Ernest Hemingway em The Sun Also Rises (O Sol Também se Levanta), publicado em 1927 (em Portugal, sob o nome de Fiesta) conta, com forma e conteúdo magníficos, a boemia e o estado de espírito dos norte-americanos que se encontravam em Paris durante os anos 20 do século passado. Este período foi do ponto de vista artístico, sobretudo para as artes plásticas e a literatura, um tempo de criação marcado pela excepcional qualidade da técnica literária, bem como pela marcada reflexão sobre o niilismo que imperava nos anos entre as duas grandes guerras mundiais. Eu me arriscaria a dizer que foi neste tempo e ali, em Paris, que se formulou toda a percepção temática e linguística do restante do século para a grande literatura universal.
Em The Sun Also Rises, o principal personagem Jacob Barnes, ilustra a frivolidade e os conflitos existenciais (ou ausência destes) daquela geração. Brett Ashley, a paixão de Barnes, é o meio pelo qual Hemingway faz a sua excepcional reflexão romanciada.
Para se ter uma noção da importância literária dos anos 20 em Paris, F. Scott Fitzgerald, Gertrude Stein, Ezra Pound e T.S. Eliot foram diretamente os protagonistas desta reviravolta. Além da influência indireta destes sobre Robert Frost, William Faulkner e Eugene O´Neill. A criação anarquista, já marcada pelo freudismo e pelo vazio existencial também se propaga a partir de Paris dos "anos loucos" e alcança toda a geração beatnik (Jack Kerouac, Allen Ginsberg, John Clellon Holmes). Como se vê, tempos férteis na literatura e, a partir dela, em toda a arte do século XX.
Escrevi tudo isso para dizer que o roteiro de Woody Allen para Meia Noite em Paris (Midnight in Paris, EUA, 2011, dirigido pelo próprio Woody Allen com Owen Wilson, Rachel McAdams, Kurt Fuller, Kathy Bates e Mimi Kennedy) já estava escrito quando ele pôs-se a escrever os diálogos deste delicioso filme. A idéia do roteiro, portanto, não alcança a gramatura de um plágio porquanto Allen emborca o seu barco criativo por meio de uma estória bem construída com o claro objetivo cinematográfico. Ora, isso tem méritos, ainda mais quando ele acrescenta velada e, ao mesmo tempo, sutil crítica ao modus operandi do pensar moderno, especialmente o norte-americano. Em certo momento do filme a inserção dos comentários sobre o Tea Party e o besteirol dos republicanos alinhados com George Bush chega ao limite da tragicomédia.
Se o roteiro é uma feliz garimpagem e mineração do que há de melhor naqueles anos 20, o comportamento da câmera de Allen é condizente com a sua proposta.
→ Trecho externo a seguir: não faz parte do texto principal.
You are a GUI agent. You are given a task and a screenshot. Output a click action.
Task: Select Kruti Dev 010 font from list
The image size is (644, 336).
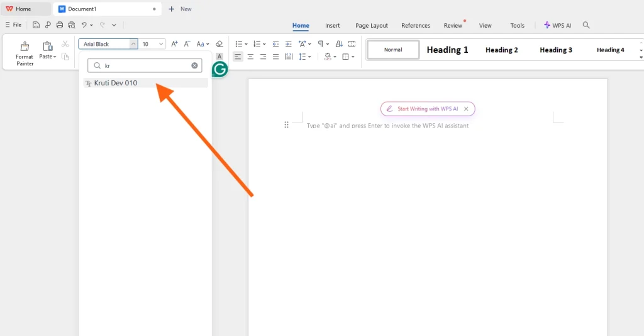[x=115, y=83]
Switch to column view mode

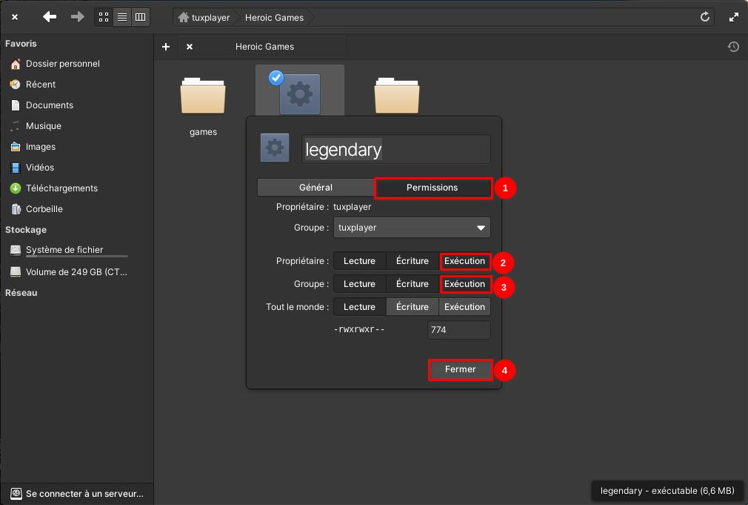[x=140, y=17]
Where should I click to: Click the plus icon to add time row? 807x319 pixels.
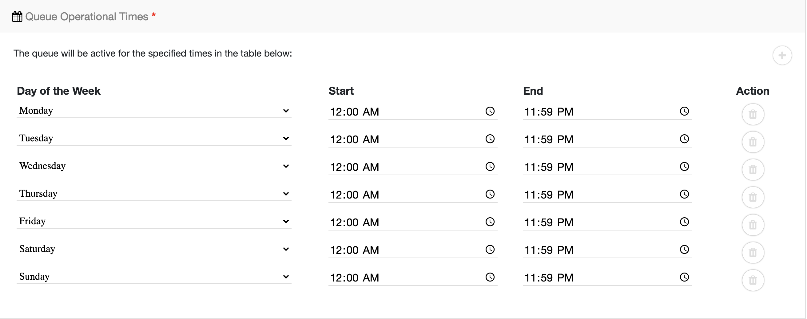click(x=782, y=55)
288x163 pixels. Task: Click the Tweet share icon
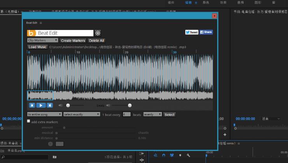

Ele abandona aqueles traçados e movimentos bestas que costuma fazer em seus piores filmes e se rende a fixação pura e simples das imagens e dos atores. Fica fácil quando ao fundo temos Paris e a beleza mágica de Rachel McAdams e, de relance, a primeira-dama francesa Carla Bruni. Allen explora os melhores detalhes e, assim, chega a essência daquilo que chamaríamos de um belo filme. Esperto este Woody, não é mesmo?
O desfile de diálogos inteligentes e de personagens como Fitzgerald, Stein, Picasso, Buñel, Duchamps, Dali, Hemingway, Eliot e tantos outros (incluídos os da Belle Époque e Art Nouveau, Toulouse-Lautrec e Renoir) é um festival de beleza e aprendizado. É fato que muitos expectadores, mundo afora (incluídos os do "primeiro mundo") se angustiam quando não conhecem todos os personagens, mas arte que vale a pena é aquela que nivela pelo alto, sem a grosseria e falta de consistência e beleza que impera pelas galerias, livrarias e outros recantos pretensamente "artisticos" ao redor deste sofrido globo.
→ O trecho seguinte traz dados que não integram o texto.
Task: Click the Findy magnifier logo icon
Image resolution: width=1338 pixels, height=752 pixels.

Certa parte da crítica de cinema costuma atribuir a Woody Allen uma genialidade que, a meu ver, ele não possui. Meia Noite em Paris tem o mérito de apagar um pouco as chatices que ele espalhou na sua vasta obra, tais quais, Você Vai Conhecer o Homem dos Seus Sonhos, O Sonho de Cassandra e Igual a Tudo na Vida, e fazer com que Woody Allen voltasse aos seus bons filmes.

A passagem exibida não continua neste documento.